Apologies if this has been covered elsewhere. I searched and searched and didn't find the exact discussion I was looking for.

So, I am on my way to the Masters Golf Tournament early next month. This is kind of a one time thing and I don't want to screw this up.

I have read discussions about setting a custom white balance on the day you are shooting and it's not a complicated procedure (Canon 80D)...

But I also have the X-Rite ColorChecker Passport which I intend to use to get the color right and then created a custom profile in Lightroom CC and then sync the set of the days photos to the new profile (as opposed to using Lightroom's Adobe Standard). 

My questions is this: Is it better to actually set a custom white balance using a gray card before shooting OR use the ColorChecker Passport's White Balance "squares" on the second half of the passport (see attached) to adjust the white balance after the fact using the Passport Photo that I will take a the beginning of the day? 

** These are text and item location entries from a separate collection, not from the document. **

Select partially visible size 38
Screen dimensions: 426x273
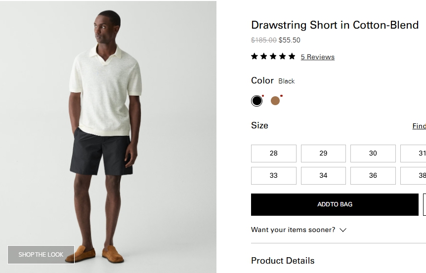point(414,175)
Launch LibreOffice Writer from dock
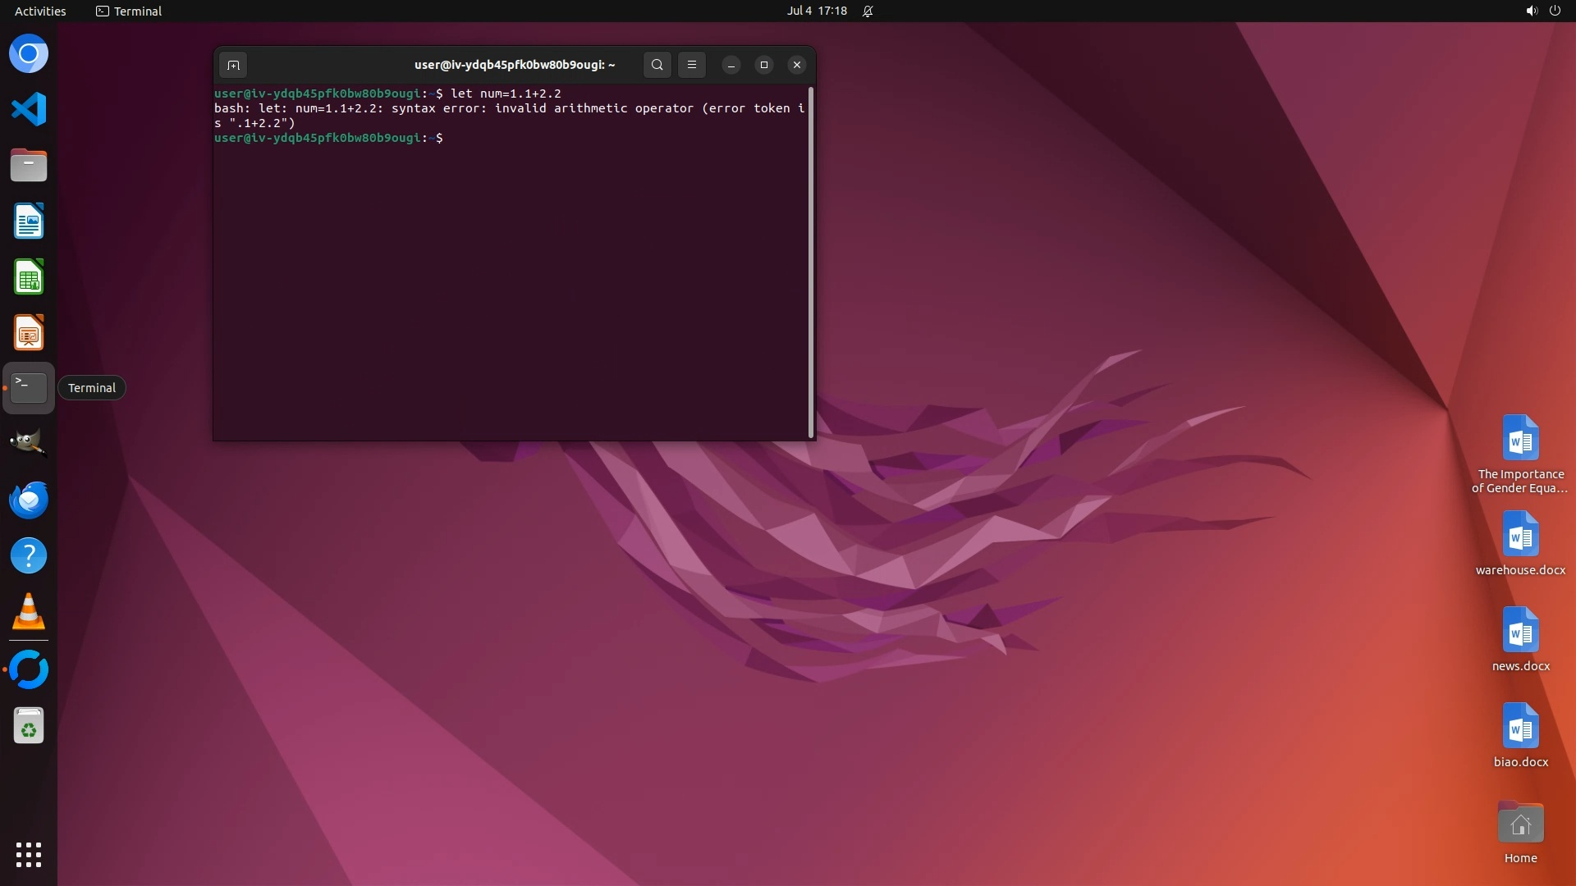 click(x=29, y=221)
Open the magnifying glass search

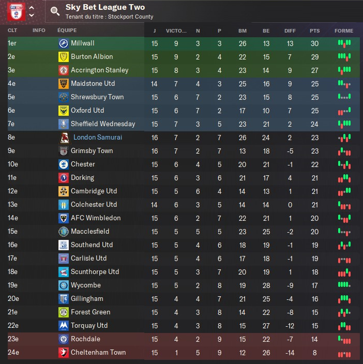coord(55,11)
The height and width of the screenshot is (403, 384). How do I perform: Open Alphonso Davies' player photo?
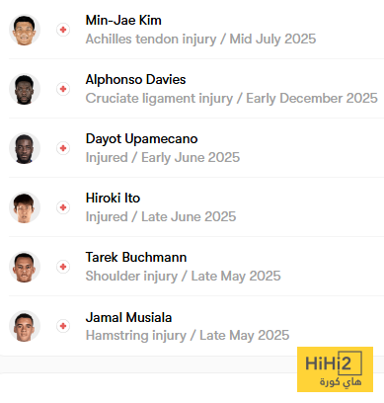[25, 89]
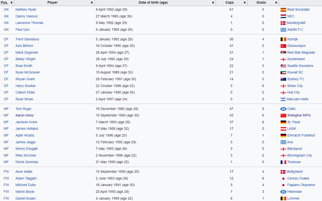Open the Red Star Belgrade club link

point(301,53)
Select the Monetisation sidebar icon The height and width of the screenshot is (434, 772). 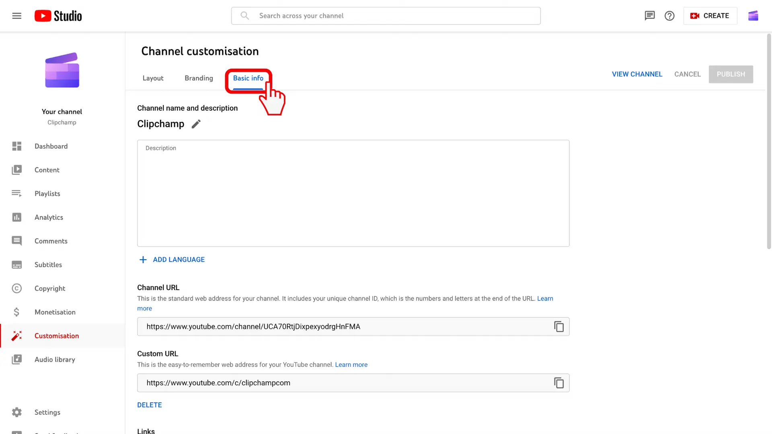pos(16,311)
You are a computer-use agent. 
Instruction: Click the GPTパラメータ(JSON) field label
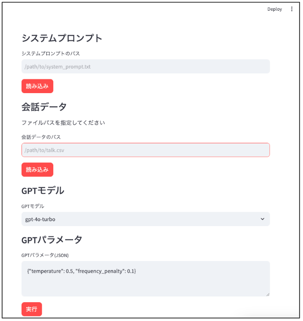pyautogui.click(x=45, y=255)

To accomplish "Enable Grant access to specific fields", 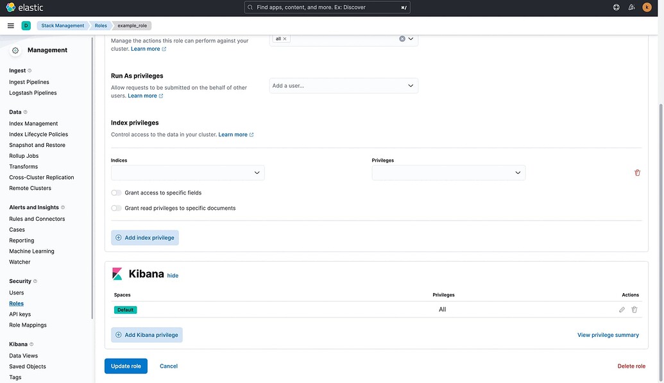I will click(x=115, y=192).
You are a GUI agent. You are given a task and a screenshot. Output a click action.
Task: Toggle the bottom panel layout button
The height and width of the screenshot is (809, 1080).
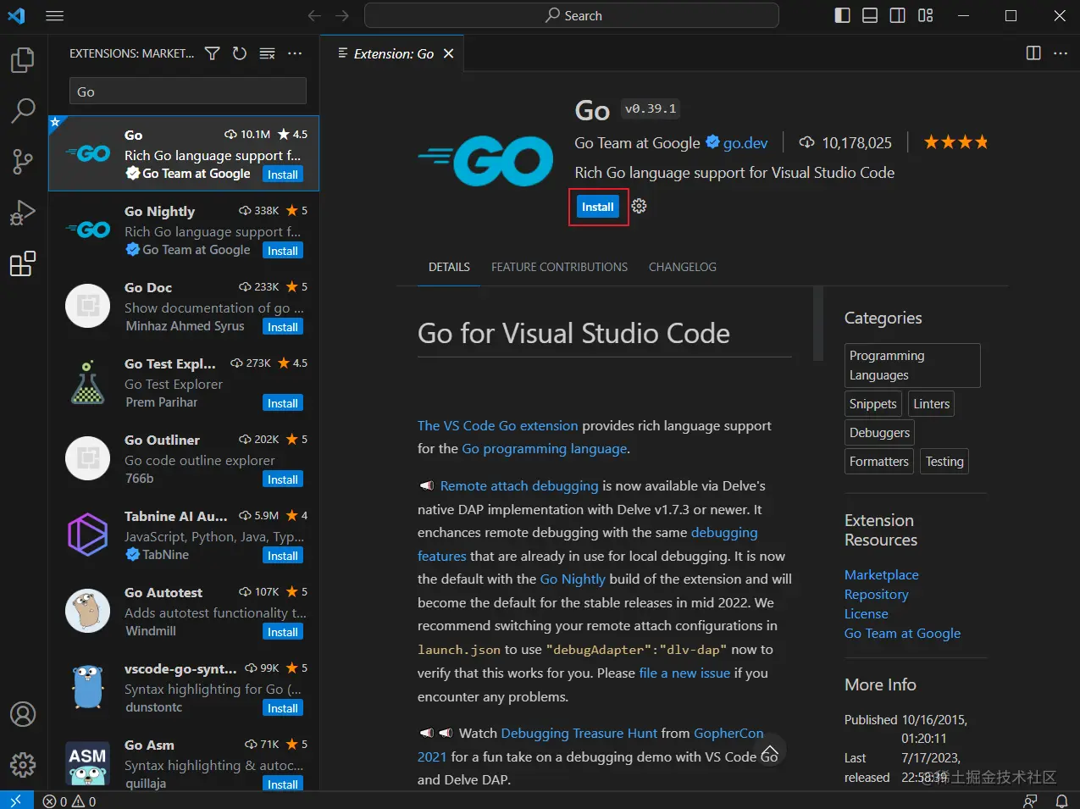point(870,15)
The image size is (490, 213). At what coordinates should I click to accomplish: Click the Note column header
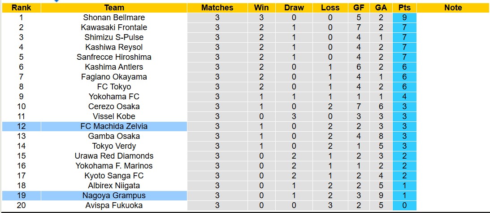coord(453,8)
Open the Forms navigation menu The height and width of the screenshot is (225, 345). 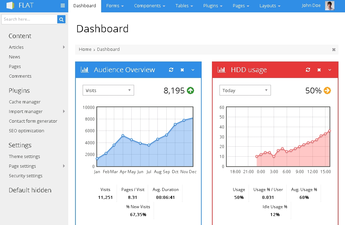[115, 6]
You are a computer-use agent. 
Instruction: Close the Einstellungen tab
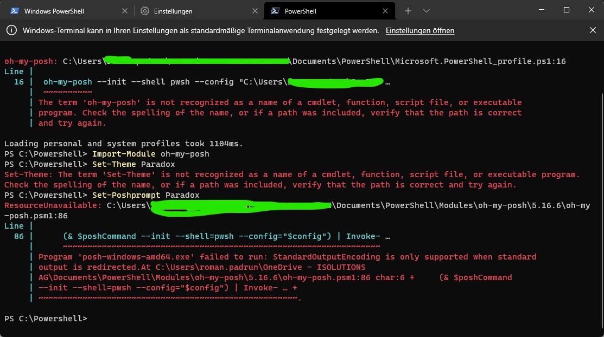tap(255, 10)
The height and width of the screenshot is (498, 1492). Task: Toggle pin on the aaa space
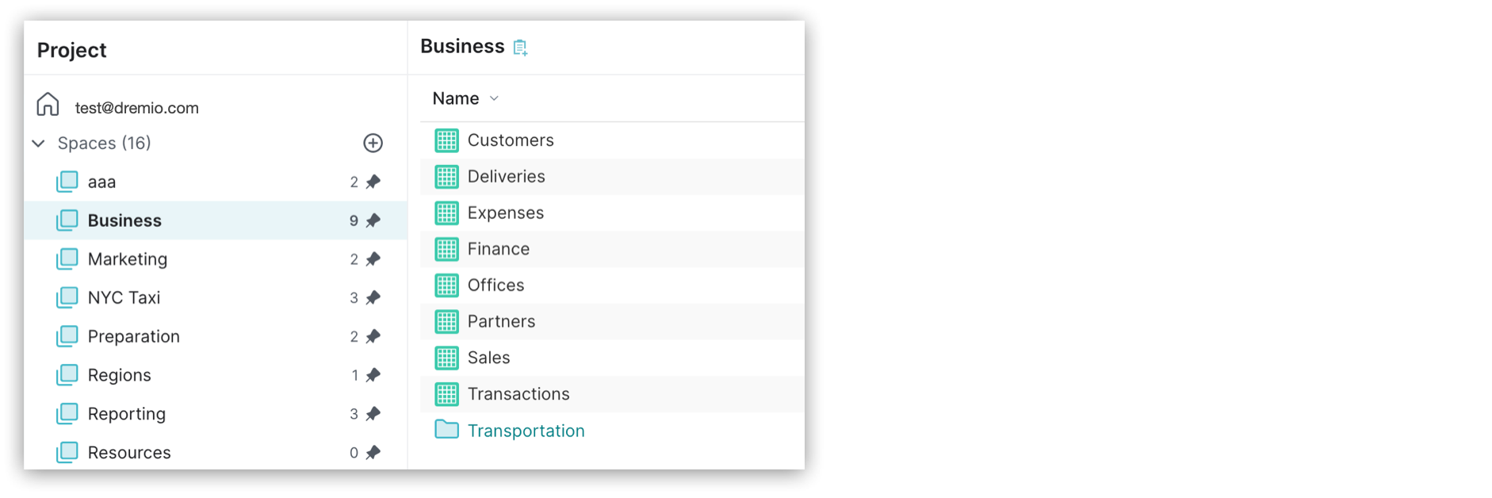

I suppose either will get the job done but am wondering if anybody has recommendation on this issue?


----------



## clee01l (Mar 15, 2017)

Your question suggests that you are NOT shooting RAW and need to set the WB in the camera prior to shooting.  The only solution IMO is to shoot RAW and Preshoot then postshoot a gray card. RAW CR2s have no WB baked in and you can set it to any temperature you need in LR.
It does not matter whether you use the X-Rite ColorChecker Passport or a standard gray card. One of the grays on the X-Rite ColorChecker will match the standard gray card. With these two reference images before and after the shoot you can let LR pick the WB  and also note if it changed during the outdoor shoot  and adjust your LR develop accordingly.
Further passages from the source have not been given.